BIDS Senior Fellows Bin Yu and James Sethian have each been awarded funding through CZ Biohub's new Intercampus Research Awards program to pursue collaborative research projects that advance human health.
The Chan Zuckerberg Biohub (CZ Biohub), a nonprofit medical research organization, has announced that it is awarding $13.7 million over three years to support cutting-edge biomedical research through Intercampus Research Awards, a new competitve awards program that promotes collaborative research by bringing together clinicians, biologists, chemists, data scientists, mathematicians, engineers, and bioethicists in teams that each include faculty members from all three of the CZ Biohub campuses: the University of California, San Francisco (UCSF), the University of California, Berkeley (UC Berkeley), and Stanford University.

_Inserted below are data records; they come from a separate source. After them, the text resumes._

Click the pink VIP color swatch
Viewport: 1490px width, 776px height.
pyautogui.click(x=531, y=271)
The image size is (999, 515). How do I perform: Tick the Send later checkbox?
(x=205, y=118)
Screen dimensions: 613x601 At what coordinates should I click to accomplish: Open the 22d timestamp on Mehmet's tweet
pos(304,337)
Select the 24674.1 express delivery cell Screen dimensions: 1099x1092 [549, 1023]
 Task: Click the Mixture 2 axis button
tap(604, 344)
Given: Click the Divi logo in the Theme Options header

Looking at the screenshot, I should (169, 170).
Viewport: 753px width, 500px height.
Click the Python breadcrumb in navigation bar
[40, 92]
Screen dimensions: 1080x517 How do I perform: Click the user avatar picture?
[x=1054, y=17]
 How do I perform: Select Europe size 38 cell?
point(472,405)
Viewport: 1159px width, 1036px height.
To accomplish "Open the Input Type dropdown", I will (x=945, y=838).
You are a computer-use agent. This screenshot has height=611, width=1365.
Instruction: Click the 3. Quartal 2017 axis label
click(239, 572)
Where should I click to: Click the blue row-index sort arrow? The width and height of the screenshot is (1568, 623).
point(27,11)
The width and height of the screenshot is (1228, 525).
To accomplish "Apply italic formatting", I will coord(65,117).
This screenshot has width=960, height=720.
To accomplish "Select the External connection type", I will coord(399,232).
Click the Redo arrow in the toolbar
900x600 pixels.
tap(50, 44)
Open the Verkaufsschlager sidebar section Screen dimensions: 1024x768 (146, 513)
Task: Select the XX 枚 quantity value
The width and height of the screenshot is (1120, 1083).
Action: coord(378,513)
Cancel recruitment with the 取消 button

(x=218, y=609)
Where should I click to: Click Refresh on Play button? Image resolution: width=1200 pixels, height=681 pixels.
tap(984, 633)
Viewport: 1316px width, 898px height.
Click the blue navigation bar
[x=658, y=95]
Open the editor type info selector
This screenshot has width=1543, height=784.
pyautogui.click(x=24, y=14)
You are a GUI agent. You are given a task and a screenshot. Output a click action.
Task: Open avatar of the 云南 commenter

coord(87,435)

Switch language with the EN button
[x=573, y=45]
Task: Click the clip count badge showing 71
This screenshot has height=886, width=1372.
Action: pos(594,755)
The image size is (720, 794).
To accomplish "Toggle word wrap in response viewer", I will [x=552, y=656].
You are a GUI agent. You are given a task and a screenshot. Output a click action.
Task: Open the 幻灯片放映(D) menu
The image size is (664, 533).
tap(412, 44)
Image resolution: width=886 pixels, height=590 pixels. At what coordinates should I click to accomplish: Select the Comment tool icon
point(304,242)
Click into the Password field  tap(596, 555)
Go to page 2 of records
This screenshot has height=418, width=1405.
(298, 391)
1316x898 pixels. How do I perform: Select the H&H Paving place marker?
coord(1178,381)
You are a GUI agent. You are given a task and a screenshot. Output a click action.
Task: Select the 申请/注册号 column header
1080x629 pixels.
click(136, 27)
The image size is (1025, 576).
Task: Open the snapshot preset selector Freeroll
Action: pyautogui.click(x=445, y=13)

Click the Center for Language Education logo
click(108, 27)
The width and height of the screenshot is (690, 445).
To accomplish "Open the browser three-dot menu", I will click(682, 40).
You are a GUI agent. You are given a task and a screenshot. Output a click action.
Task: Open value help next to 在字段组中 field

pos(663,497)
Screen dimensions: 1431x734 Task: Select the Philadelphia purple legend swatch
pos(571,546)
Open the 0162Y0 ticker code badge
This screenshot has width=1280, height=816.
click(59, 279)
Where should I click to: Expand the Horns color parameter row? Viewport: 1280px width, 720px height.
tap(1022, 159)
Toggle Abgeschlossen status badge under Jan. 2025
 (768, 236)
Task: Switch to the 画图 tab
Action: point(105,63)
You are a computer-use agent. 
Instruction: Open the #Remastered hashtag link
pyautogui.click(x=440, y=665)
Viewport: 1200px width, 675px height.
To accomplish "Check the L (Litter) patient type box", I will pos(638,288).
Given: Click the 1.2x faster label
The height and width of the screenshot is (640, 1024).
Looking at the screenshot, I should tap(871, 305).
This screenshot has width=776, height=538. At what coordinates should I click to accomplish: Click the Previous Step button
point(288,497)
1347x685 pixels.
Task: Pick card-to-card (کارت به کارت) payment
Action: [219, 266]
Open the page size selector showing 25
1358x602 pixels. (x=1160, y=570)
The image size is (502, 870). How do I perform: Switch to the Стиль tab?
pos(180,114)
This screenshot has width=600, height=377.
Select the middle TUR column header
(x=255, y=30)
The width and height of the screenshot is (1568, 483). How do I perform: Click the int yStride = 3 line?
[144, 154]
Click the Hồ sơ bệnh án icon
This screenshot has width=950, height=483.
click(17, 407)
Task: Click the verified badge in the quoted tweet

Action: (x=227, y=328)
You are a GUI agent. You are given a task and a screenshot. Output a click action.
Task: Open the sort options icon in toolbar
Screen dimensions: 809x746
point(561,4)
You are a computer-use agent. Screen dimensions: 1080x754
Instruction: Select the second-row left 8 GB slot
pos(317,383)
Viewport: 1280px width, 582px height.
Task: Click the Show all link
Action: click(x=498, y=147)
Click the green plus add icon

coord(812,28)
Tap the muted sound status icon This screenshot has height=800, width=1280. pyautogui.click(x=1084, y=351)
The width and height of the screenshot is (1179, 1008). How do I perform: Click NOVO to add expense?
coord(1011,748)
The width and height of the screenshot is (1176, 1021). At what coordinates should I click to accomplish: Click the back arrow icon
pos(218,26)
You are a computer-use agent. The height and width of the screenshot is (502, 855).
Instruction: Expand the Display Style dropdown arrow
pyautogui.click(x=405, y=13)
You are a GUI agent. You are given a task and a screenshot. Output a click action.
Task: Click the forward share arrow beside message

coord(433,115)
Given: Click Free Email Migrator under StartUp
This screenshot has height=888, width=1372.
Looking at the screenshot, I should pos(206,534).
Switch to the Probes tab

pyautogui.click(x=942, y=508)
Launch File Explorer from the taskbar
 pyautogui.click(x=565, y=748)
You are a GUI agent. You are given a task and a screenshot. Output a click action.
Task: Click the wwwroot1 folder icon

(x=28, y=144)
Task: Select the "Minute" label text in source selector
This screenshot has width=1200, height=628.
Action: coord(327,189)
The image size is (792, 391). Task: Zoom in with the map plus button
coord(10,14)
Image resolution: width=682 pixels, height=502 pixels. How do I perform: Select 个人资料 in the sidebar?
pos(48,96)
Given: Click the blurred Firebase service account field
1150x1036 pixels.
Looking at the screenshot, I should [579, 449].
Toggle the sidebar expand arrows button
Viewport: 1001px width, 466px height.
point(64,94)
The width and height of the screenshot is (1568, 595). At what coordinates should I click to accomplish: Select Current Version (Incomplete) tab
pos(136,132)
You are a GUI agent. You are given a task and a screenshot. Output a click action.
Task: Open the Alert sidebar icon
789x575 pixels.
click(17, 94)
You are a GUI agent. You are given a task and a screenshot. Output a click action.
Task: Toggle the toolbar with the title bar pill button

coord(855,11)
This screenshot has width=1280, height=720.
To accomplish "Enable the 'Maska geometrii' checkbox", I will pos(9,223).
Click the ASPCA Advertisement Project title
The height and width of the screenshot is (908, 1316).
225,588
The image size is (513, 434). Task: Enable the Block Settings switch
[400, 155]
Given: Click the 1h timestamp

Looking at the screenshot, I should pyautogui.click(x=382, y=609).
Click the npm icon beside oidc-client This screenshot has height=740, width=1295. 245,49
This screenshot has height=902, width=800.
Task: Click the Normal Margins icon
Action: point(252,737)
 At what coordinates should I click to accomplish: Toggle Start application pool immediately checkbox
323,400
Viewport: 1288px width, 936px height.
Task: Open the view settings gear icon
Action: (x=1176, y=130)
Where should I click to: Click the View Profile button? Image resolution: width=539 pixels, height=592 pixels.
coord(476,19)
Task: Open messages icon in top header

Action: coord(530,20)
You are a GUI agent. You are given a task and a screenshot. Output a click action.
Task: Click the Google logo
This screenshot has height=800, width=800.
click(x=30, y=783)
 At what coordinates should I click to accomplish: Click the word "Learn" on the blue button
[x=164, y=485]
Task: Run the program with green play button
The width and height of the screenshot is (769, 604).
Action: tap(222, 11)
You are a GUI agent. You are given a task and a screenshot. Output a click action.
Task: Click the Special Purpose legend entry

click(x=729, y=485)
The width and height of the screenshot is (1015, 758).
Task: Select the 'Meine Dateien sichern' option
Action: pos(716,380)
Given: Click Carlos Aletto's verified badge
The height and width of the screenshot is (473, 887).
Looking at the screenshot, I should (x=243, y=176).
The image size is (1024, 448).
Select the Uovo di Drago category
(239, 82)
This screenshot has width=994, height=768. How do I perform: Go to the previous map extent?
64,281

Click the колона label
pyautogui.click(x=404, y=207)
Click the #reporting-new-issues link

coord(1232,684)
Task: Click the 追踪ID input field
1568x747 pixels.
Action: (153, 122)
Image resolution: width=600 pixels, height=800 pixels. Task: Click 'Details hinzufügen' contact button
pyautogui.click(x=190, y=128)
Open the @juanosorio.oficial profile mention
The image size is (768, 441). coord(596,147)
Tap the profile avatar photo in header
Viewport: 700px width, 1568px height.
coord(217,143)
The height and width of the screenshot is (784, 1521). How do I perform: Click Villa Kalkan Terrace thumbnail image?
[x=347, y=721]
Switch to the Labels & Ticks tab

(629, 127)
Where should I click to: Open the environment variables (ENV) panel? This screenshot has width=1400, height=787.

James Sethian is a professor of mathematics at UC Berkeley, and Director of the Center for Advanced Mathematics for Energy Research Applications (CAMERA). He will be working with collaborators John Boothroyd (of Stanford University's Department of Microbiology and Immunology), Wah Chiu (of Stanford University's Department of Bioengineering), Carolyn Larabell (of UCSF's Department of Anatomy and Lawrence Berkeley National Laboratory's Molecular Biophysics and Integrated Bioimaging group) and with other members of CAMERA on a project entitled Imaging complex biological machines in action. The group will develop more versatile and sophisticated analysis and imaging techniques, allowing researchers to observe the structures and functions of complex molecular mechanisms in intact cells at nearly atomic-resolution. They will initially use these new methods to examine the molecular machinery that parasites use to invade human cells.
Bin Yu is a professor in UC Berkeley's Departments of Statistics and Electrical Engineering & Computer Sciences. She and her collaborators Rima Arnaout (of UCSF's Department of Medicine), Euan Ashley (of Stanford University's Department of Cardiovascular Medicine), J. Ben Brown (of UC Berkeley's Department of Statistics, and Lawrence Berkeley National Laboratory's Department of Molecular Ecosystems Biology), Atul Butte (of UCSF's, Department of Pediatrics, and the Bakar Computational Health Sciences Institute) and James Priest (of Stanford University's Department of Pediatrics) will address Multi-scale deep learning and single-cell models of cardiovascular health. The group will develop new statistical machine learning tools and methods to analyze clinical images and identify genetic variants, allowing researchers to accelerate the pace of discovery of genetic determinants for cardiovascular disease.